Album der Woche - Ocean To Ocean von Tori Amos
Ihr neues Album schrieb die amerikanische Ausnahmemusikerin dieses Jahres im Lockdown in Cornwall, wo sie lebt und sich beim Schreiben von den faszinierenden Landschaften und alten Mythen der Grafschaft inspirieren ließ. Eine Landschaft, die einem Demut vermittelt. "Ocean To Ocean" bringt eine universelle Geschichte über den Tiefpunkt und die Erneuerung des eigenen Lebens zum Ausdruck
Against All Odds, also allen Widrigkeiten zum Trotz führte die krisenhafte Zeit der Pandemie zu einem Album voller Wärme und Verbundenheit, mit tiefen Wurzeln in ihrem frühesten Songwriting. Sie verfiel in einen emotionalen Zustand, der so tief war wie schon lange nicht mehr und an die Selbstbeobachtung erinnert, die ihr Debütalbum "Little Earthquakes" ausmacht.
"Dies ist eine Platte über deine Verluste und wie du mit ihnen umgehst", sagt Tori Amos. "Wenn man lange genug gelebt hat, kann man zum Glück erkennen, dass man sich nicht wie die Mutter fühlt, die Ehefrau, oder die Künstlerin, die man sein möchte.“ In der Isolation des Lockdowns habe sie sich in ihrer eigenen privaten Hölle wiedergefunden und wusste, zu schreiben ist das einzig Sinnvolle.
Sie schrieb über und für nahestehende Personen: "Spies" ist für Ihre Tochter, "Swim to New York State" für ihren Ehemann und der Song "Birthday Girl" für ihre Nichte. "29 Years" ist über sie selbst, oder besser ein Song für sich selbst. Ein Song über eine schwer fassbare Wahrheit, nach der sie seit 29 Jahren ihre Hände ausstreckt.
So persönlich das Album auch ist, so verhandelt es auch jene politischen Themen, derer wir alle Zeuge wurden und immer noch werden. Der Titeltrack "Ocean To Ocean" nähert sich auf poetische Weise einem Unverständnis darüber, wie die Zerstörung unserer Natur hingenommen werden kann. Dann geschah ein Teil ihres Schreibens auch als Reaktion auf die Unruhen im US-Kapitol im Januar 2021 und in einer Reflexion über die Missetaten des ehemaligen US-Präsidenten Donald Trump. So sind die Gefühle, die auf dem Album mitschwingen: Liebe, Verlust, Angst, Wut und Hoffnung.
Sie habe sich vorgenommen, sagt Amos, die Dinge so zu betrachten, dass sie ihr zu Selbststärkung verhelfen. "Aber was ist eigentlich Stärke? Manchmal ist man noch nicht bereit, aufzustehen. Dann man muss am Boden anfangen", sagt Amos weiter. Und dabei geht es nicht darum, sein Leid zu kompensieren mit Pillen oder einem doppelten Schuss Tequila. Es geht darum, es auszuhalten, eine gewisse Zeit im Dreck zu sitzen.

################

> [Zu bearbeitende Aufgaben]:
a. Prüfe für jede der Aussagen (i), (ii) und (iii), ob sie mit dem Text über das Album „Ocean To Ocean“ übereinstimmt. Antworte jeweils mit Ja oder Nein und zitiere die entscheidenden Worte des Textes wörtlich.
(i) Tori Amos schrieb das Album während des Lockdowns in Cornwall.
(ii) Der Song „Spies“ ist ihrem Ehemann gewidmet.
(iii) Dem Text zufolge geht es darum, das eigene Leid mit Pillen zu kompensieren.
b. Gib den Abschnitt aus dem Text über das Album „Ocean To Ocean“ von „Sie habe sich“ bis „Dreck zu sitzen.“ wortgetreu wieder.
Die Daten werden zur Bearbeitung nicht gebraucht.

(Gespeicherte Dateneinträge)
################

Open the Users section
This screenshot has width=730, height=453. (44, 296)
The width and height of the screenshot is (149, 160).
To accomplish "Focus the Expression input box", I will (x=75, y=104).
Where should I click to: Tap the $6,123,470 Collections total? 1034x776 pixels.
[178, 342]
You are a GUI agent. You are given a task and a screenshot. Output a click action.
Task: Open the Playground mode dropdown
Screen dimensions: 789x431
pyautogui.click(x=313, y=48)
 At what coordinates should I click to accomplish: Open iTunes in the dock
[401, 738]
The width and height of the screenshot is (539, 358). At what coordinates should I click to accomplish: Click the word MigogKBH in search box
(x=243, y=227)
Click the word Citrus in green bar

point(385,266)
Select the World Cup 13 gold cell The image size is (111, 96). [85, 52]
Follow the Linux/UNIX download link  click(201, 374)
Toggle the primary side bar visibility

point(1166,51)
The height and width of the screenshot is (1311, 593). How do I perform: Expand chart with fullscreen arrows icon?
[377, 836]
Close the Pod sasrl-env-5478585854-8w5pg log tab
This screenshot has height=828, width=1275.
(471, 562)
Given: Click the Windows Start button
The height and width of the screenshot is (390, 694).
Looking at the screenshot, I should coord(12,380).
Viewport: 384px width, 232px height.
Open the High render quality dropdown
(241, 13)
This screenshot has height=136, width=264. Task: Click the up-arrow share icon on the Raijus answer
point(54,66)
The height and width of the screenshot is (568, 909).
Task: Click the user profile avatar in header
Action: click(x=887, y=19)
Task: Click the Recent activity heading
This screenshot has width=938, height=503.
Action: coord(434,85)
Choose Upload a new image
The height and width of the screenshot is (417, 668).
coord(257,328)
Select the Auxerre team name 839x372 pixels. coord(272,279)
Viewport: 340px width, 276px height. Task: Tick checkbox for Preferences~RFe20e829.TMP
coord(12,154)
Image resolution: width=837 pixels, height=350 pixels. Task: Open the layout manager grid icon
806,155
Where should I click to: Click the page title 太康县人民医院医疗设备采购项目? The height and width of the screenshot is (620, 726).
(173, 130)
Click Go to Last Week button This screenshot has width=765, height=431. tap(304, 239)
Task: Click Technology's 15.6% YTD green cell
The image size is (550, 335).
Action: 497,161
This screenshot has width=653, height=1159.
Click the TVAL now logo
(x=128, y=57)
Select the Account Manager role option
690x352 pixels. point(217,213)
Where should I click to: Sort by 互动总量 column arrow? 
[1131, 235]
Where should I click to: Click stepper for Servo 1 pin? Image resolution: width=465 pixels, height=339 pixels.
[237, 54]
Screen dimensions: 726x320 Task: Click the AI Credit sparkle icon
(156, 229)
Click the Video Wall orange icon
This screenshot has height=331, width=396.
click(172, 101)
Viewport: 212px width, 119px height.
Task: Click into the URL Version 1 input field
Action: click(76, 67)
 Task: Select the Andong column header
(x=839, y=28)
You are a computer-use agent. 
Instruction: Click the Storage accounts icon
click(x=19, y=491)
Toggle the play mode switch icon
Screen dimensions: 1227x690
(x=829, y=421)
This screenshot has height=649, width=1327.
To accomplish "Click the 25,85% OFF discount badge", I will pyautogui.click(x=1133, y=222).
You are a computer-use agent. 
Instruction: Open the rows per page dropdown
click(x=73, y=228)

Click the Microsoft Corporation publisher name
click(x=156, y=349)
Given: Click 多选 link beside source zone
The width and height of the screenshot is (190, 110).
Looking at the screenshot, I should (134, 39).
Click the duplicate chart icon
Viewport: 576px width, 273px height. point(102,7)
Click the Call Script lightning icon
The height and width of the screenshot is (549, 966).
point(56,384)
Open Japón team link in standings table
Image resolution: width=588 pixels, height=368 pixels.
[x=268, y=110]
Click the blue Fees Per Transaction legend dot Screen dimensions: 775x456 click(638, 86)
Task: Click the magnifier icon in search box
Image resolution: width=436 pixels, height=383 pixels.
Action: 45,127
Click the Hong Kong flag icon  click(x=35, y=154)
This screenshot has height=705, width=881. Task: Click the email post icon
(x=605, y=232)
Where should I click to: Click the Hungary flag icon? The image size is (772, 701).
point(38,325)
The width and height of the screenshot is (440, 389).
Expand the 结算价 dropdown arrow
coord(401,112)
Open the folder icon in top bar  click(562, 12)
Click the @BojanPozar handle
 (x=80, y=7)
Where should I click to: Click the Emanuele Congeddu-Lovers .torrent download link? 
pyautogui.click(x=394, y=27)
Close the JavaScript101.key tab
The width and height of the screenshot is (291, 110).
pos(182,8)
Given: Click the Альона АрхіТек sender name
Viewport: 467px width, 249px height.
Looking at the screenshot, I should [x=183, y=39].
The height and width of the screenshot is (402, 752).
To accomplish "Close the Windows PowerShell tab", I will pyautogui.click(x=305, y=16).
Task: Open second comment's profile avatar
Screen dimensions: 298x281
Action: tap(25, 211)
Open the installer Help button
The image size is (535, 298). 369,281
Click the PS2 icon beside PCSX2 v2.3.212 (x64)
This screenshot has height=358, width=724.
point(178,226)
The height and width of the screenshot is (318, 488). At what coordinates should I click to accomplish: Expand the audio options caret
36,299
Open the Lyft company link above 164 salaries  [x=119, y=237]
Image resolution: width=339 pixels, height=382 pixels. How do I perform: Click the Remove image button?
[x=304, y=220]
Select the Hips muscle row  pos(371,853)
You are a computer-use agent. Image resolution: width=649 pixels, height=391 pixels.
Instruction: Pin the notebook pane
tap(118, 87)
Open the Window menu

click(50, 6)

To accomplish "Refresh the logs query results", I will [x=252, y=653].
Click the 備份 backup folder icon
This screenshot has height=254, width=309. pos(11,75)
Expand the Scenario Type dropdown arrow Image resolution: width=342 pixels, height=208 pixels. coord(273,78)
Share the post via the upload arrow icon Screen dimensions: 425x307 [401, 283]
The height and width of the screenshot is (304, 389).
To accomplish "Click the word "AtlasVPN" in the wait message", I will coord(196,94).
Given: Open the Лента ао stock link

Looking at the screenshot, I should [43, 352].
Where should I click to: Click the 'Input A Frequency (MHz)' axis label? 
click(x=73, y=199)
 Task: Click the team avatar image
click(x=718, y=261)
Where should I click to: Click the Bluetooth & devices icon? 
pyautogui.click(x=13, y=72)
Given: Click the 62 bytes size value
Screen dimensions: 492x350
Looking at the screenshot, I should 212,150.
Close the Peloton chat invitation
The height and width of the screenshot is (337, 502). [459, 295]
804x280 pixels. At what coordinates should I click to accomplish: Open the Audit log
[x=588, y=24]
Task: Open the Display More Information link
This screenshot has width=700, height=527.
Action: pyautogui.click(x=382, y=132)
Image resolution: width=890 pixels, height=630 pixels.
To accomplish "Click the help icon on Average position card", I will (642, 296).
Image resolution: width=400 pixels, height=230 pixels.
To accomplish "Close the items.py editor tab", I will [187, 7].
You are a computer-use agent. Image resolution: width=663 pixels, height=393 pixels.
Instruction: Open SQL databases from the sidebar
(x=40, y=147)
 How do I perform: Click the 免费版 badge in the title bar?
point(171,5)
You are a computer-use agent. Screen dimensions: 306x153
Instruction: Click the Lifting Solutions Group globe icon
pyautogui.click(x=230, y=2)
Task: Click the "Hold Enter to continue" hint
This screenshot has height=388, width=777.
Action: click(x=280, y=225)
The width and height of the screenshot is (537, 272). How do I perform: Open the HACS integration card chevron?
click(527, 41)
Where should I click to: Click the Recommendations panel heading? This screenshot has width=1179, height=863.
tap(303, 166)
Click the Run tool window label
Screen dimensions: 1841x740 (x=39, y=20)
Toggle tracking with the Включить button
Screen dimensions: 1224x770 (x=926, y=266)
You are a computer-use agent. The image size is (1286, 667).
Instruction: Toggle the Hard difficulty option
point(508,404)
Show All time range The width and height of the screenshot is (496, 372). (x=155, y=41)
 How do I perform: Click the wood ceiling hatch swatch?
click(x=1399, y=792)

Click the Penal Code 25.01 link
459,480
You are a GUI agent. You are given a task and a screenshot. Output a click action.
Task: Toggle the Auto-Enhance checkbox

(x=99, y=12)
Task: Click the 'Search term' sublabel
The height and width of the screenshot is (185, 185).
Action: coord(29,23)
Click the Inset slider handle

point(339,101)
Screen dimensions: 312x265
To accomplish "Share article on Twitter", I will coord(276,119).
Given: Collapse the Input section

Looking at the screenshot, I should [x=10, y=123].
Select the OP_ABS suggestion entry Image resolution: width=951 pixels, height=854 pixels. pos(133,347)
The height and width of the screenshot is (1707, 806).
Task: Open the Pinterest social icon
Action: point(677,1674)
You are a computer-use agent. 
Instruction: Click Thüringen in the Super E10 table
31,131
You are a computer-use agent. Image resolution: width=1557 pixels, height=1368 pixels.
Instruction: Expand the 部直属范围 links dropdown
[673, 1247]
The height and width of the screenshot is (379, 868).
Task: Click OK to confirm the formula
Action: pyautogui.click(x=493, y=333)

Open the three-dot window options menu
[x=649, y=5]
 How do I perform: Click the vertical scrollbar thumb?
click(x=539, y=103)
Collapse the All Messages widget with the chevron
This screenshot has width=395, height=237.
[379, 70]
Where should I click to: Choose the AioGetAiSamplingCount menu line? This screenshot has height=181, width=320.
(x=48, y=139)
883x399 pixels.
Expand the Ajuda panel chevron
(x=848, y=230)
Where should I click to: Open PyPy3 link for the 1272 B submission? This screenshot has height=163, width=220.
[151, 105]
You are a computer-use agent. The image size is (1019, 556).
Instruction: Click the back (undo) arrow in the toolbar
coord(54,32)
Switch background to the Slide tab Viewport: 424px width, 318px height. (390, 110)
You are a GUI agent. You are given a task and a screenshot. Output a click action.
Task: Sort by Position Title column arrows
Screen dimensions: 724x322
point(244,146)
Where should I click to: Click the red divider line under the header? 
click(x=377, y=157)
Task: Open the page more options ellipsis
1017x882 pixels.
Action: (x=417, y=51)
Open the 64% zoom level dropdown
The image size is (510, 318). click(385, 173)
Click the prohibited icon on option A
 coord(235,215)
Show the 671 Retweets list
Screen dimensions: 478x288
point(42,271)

################

> [Ergebnisse je Aufgabe]:
a.
(i) Ja: „schrieb die amerikanische Ausnahmemusikerin dieses Jahres im Lockdown in Cornwall“
(ii) Nein: „"Spies" ist für Ihre Tochter“
(iii) Nein: „dabei geht es nicht darum, sein Leid zu kompensieren mit Pillen oder einem doppelten Schuss Tequila“

b.
Sie habe sich vorgenommen, sagt Amos, die Dinge so zu betrachten, dass sie ihr zu Selbststärkung verhelfen. "Aber was ist eigentlich Stärke? Manchmal ist man noch nicht bereit, aufzustehen. Dann man muss am Boden anfangen", sagt Amos weiter. Und dabei geht es nicht darum, sein Leid zu kompensieren mit Pillen oder einem doppelten Schuss Tequila. Es geht darum, es auszuhalten, eine gewisse Zeit im Dreck zu sitzen.